Was aber nun auch aus dieser Zeit nähren und hegen? Auch hier rankt die Blume der Literatur empor, das Malen dazu, sowie die Aneignung von Wissen — tatsächlich: Ich lernte gern. Nur die Menschen verstand ich nicht, mich eingeschlossen.

Die nächsten Lebensabschnitte: Viele Experimente, viel Irren. Ein bisschen Scham, ein bisschen: Ach, naja. Der Seelengarten gewinnt an Struktur, Beete zeichnen sich ab, Wege. Der Hauptweg plötzlich so klar zu erkennen, als wäre er frisch ausgestreut mit hellen Muscheln. Doch das Tor, was es vor diesem Weg zu überwinden gilt, ist hoch und von Stacheldraht umzäunt. Ich reiße mich blutig daran, mich aufbäumend, dann fallend, aber schließlich: Auf der anderen Seite. Die ersten Meter auf dem neuen Weg bin ich so nackt wie nie zuvor. Jeder sieht es, das Blut, die Narben. Aber ich finde neue Kleidung, die mir passt. Es geht voran. Links und rechts des Weges gewinnen die Stauden an Kraft. Bäume beugen beschützend ihre Kronen über mich, zu hohen Kathedralen wachsend, in denen ich erst mich selbst, und dann Gott wiederfinde. Am Ende der Baumkathedrale öffnet sich der Blick aufs Meer: Ich bin zuhause, endlich.
Gelernte Lektionen: Es lohnt sich doch, das Leben.


Psalm 147 wird gelesen, mir bis dahin — nach jahrzehntelanger Kirchenabstinenz — unbekannt. „ER schafft deinen Grenzen Frieden.“

Es ist der schönste Satz, den ich seit Langem hörte. 
Genau so ist es, denke ich: Das ist mein Jetzt, mein Glück, meine Heimat. Es herrscht Frieden an den Grenzen. An denen, die ich überwand, aber auch an jenen, die noch da sind. Sie ängstigen mich nicht mehr. 
Ein großes Gefühl durchflutet mich mit so ungeahnter Wucht, das ich fast zu Taumeln meine: Dankbarkeit. Liebe. 
Und sehr viel Zuversicht. 
Am Himmel reißen die Wolken auf, Schiffe auf Reede gewinnen an Konturenschärfe. Aber ich taumele nicht, sondern stehe mit beiden Füßen fest im Sand.

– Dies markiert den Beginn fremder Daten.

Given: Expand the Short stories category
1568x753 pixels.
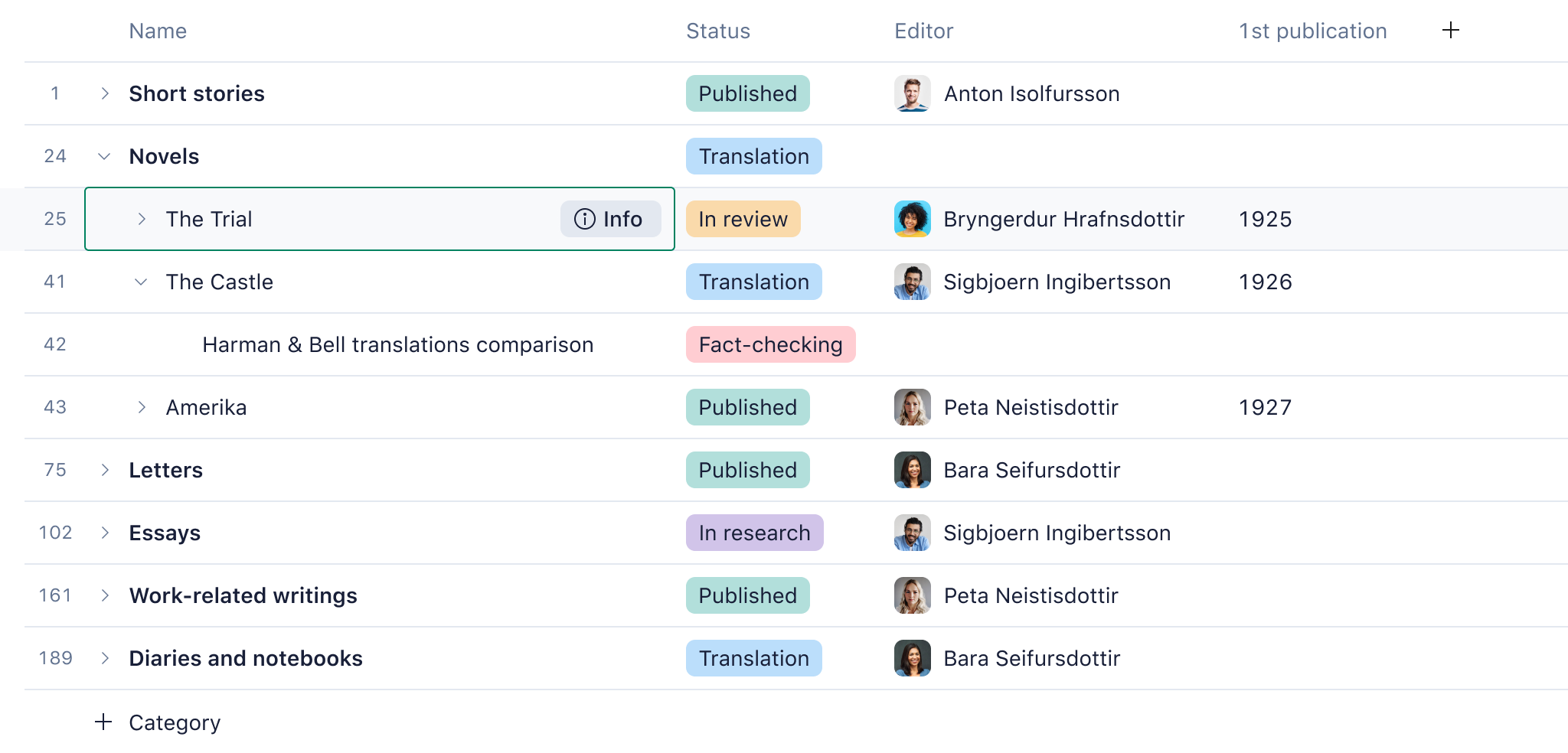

Eine andere Bibelstelle folgt, in der sich Nordwind und Südwind treffen.



Um uns herum erwacht jetzt der Strand, erste Urlauber kommen, die Surfschule wirft ihre Bretter in den Priel. „Ih, das ist ekliger Dreck hier“, schreit ein Kind, „Das ist nicht eklig, das ist nur Schlick!“ erwidert der Lehrer, und ich bin dankbar, dass er die Kinder keine Abscheu vor der Schöpfung lehrt.

So ist das vielleicht auch mit den Teilen unseres Lebens, die wir verabscheuen und für die wir uns schämen, denke ich. Man meint: Es ist ekliger Dreck, der einen für immer besudelt, aber in Wirklichkeit kann man das meiste davon abwaschen, sogar nach Jahren noch. Man meint, man stecke fest auf immer und ewig, aber meistens gibt es dann doch Menschen, die einem die Hand reichen; die einem zeigen, wo in all dem Alltagsgestrüpp noch die Blumen zu finden sind, und die einen motivieren, nicht müde zu werden bei der Gartenpflege.

Als wir das Vaterunser beten, erscheinen wir ein wenig wie aus der Zeit gefallen, wie wir dort stehen, die Worte sprechend und ansonsten schweigend, während alles um uns schon lärmt. Es mag auf Außenstehende farblos wirken; vielleicht sogar trist, dieses Häuflein Pilgernder dort am Strand. Aber der Garten in meinem Inneren blüht in schönsten Farben, und durch die Dächer der Baumkronen fällt Licht.